Si fa sempre più grave il quadro attorno al caso di Emanuele Micheletti, primario del reparto di Radiologia dell’ospedale di Piacenza, attualmente agli arresti domiciliari con l’accusa di violenza sessuale aggravata e atti persecutori.
Secondo le testimonianze di dottoresse e infermiere, il medico avrebbe instaurato un “sistema collaudato” di soprusi e abusi, andato avanti per oltre 15 anni, e tollerato in silenzio da colleghi e personale sanitario per paura di ritorsioni lavorative.
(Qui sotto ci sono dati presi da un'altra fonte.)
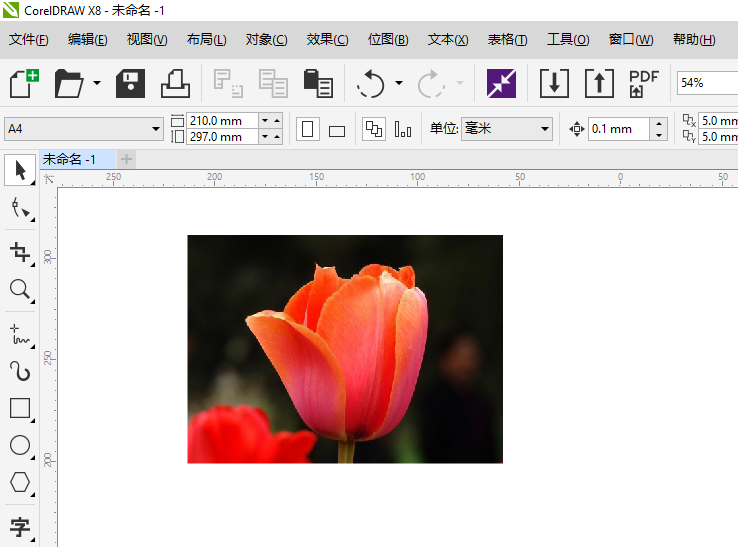This screenshot has width=738, height=547.
Task: Toggle portrait page orientation
Action: click(308, 129)
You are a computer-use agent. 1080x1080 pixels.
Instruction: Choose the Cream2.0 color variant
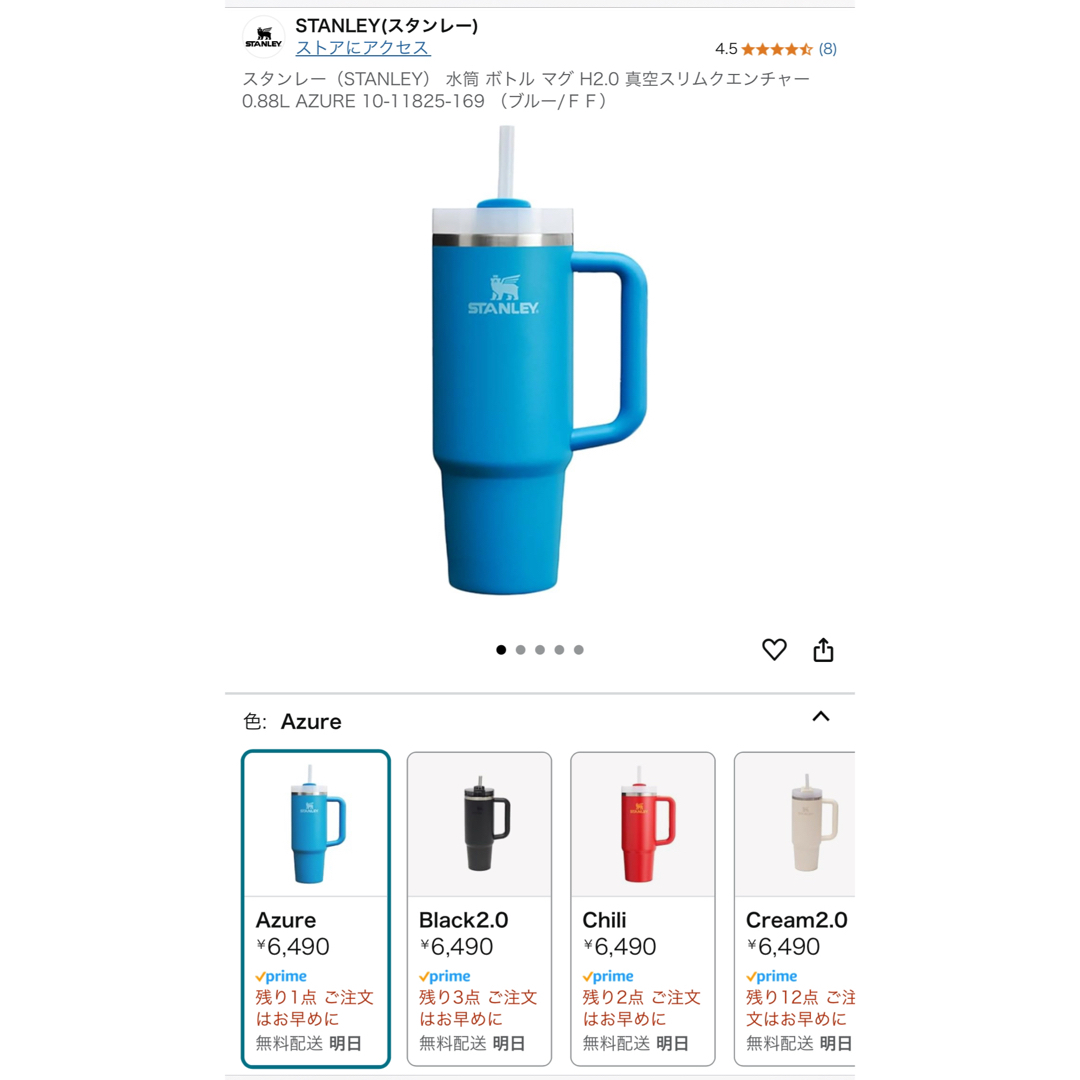tap(795, 908)
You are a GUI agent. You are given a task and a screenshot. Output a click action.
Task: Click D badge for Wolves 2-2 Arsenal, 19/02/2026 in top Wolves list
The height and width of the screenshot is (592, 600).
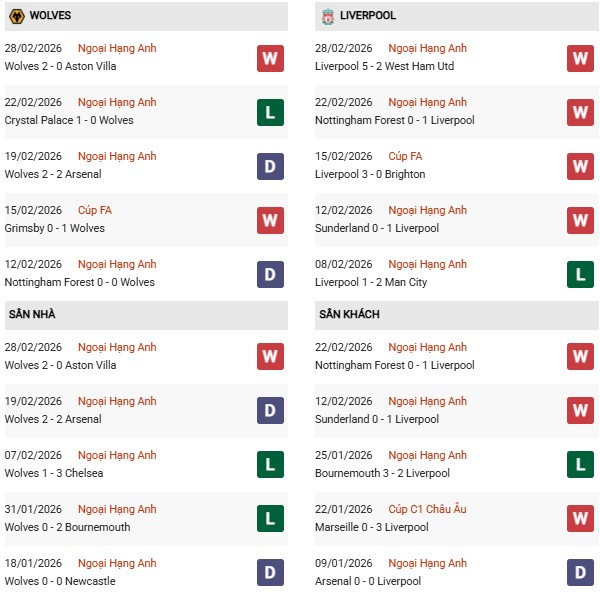pos(270,166)
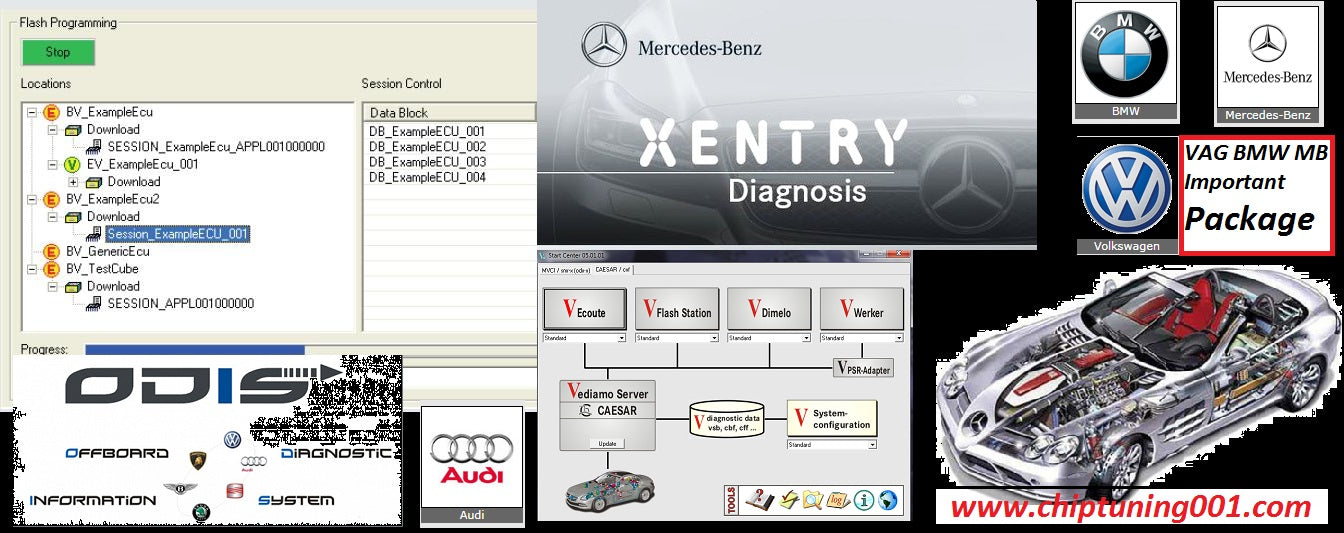The width and height of the screenshot is (1344, 533).
Task: Click the folder search magnifier tool icon
Action: pyautogui.click(x=811, y=500)

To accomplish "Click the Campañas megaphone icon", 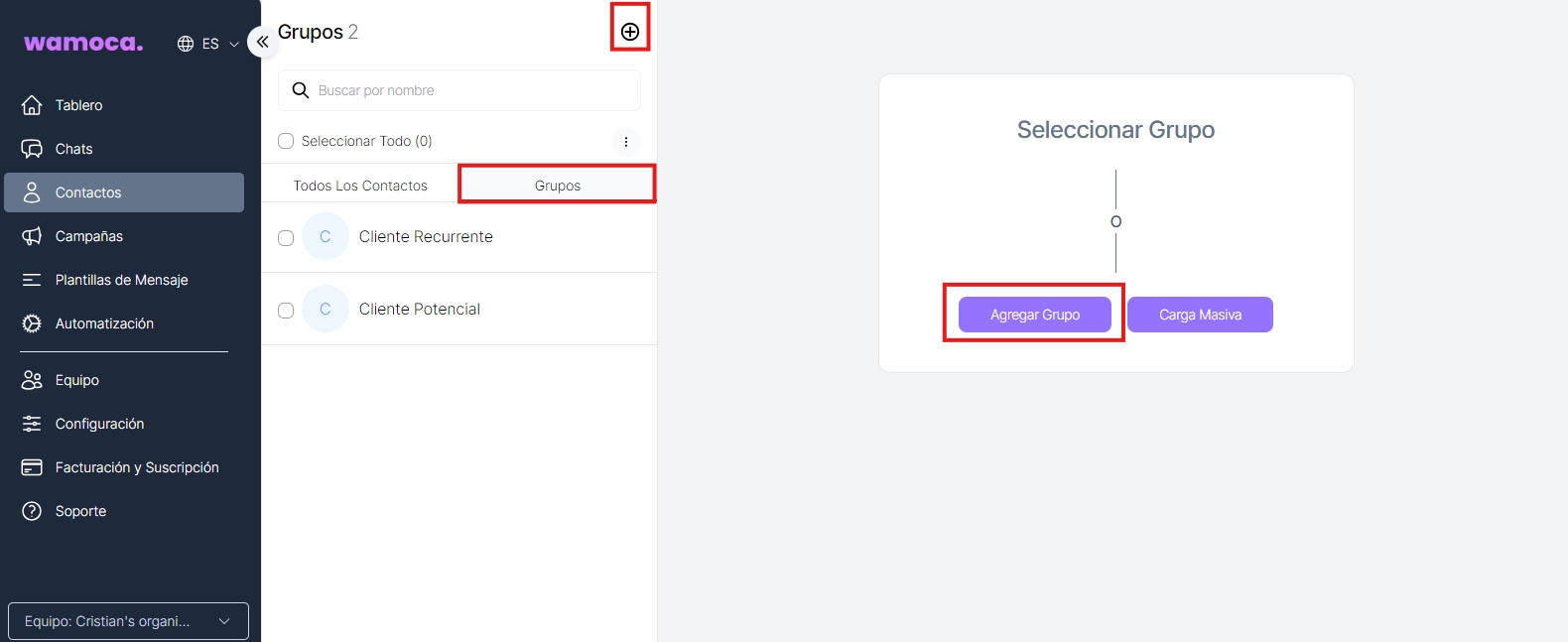I will (x=32, y=236).
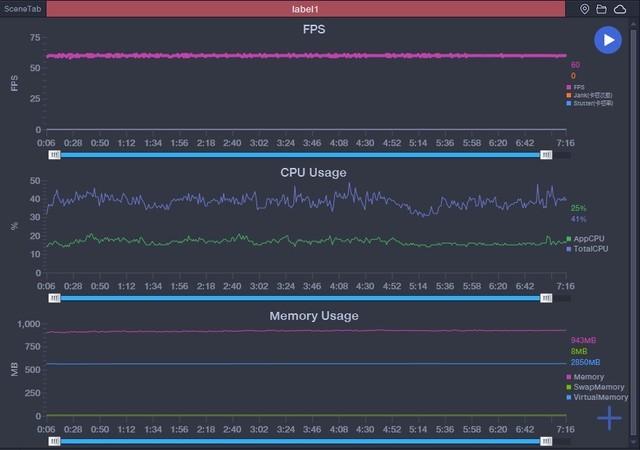
Task: Click the cloud upload icon
Action: pos(620,9)
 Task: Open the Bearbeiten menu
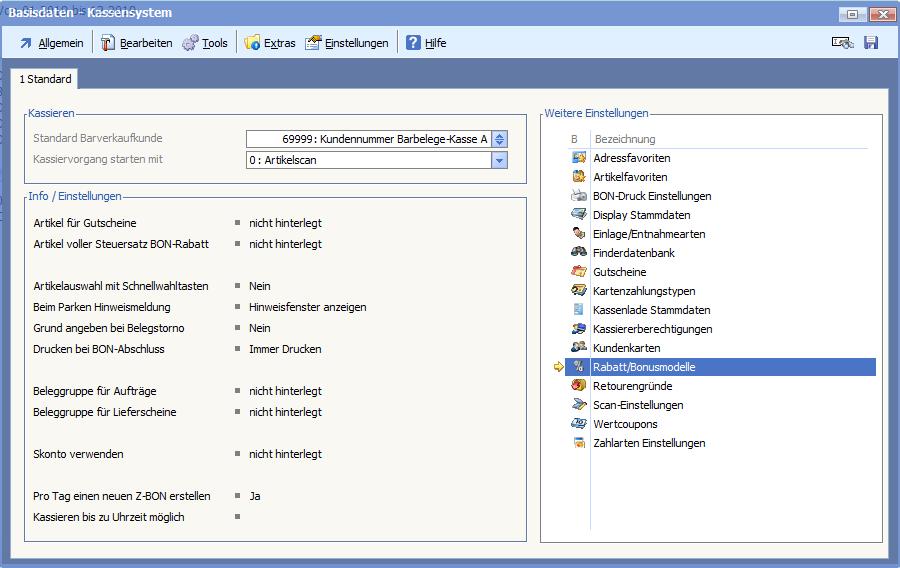coord(136,43)
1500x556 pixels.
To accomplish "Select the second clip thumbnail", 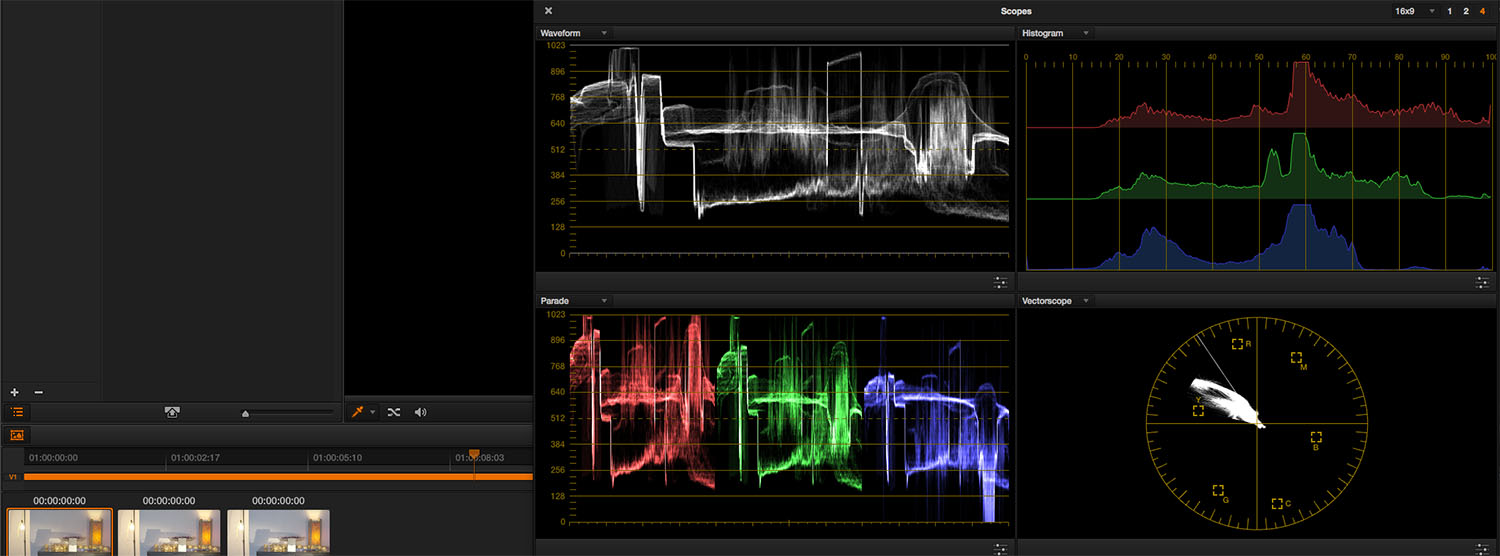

Micheletti, secondo le accuse, avrebbe trasformato il reparto in un ambiente oppressivo e controllato, dove le donne erano oggetto di attenzioni non richieste, favoritismi ambigui e punizioni subdole. In molte hanno parlato di un vero e proprio “harem” creato nel reparto, nel quale il medico sceglieva chi premiare e chi penalizzare sulla base della sottomissione alle sue pretese.
Colleghi e colleghe, stando a quanto emerge dalle chat interne, erano ben consapevoli della situazione. Si parla di abusi normalizzati, accettati per evitare “vendette” legate a turni massacranti o ferie negate. Le risorse umane, interpellate in alcuni casi, non avrebbero mai agito in modo efficace.
“Il sistema Micheletti è assodato” si legge in un messaggio riportato dal Corriere della Sera. “Ognuno di noi ha accettato in silenzio piccoli o grandi abusi negli anni“, viene confermato nella chat.
Oggi gli abusi del primario sono oggetto di un’inchiesta formale. Tuttavia, la questione fatica a emergere pubblicamente, anche a causa di un consolidato meccanismo omertoso.
Le indagini della Procura di Piacenza hanno documentato, in soli 45 giorni, 32 episodi di abusi attraverso intercettazioni, video e registrazioni audio. Tuttavia, la paura ha spinto alcune vittime a negare i fatti, pur essendo stati documentati.
La svolta è arrivata grazie al coraggio di una giovane dottoressa da poco in servizio. Dopo essere stata molestata nell’ufficio del primario, si è prima rivolta alla direzione dell’ospedale e poi ha sporto denuncia in Questura. La donna ha raccontato di essere stata convocata con la scusa di discutere dei turni, per poi essere palpeggiata. A salvarla, per sua fortuna, l’intervento di un collega che bussò alla porta.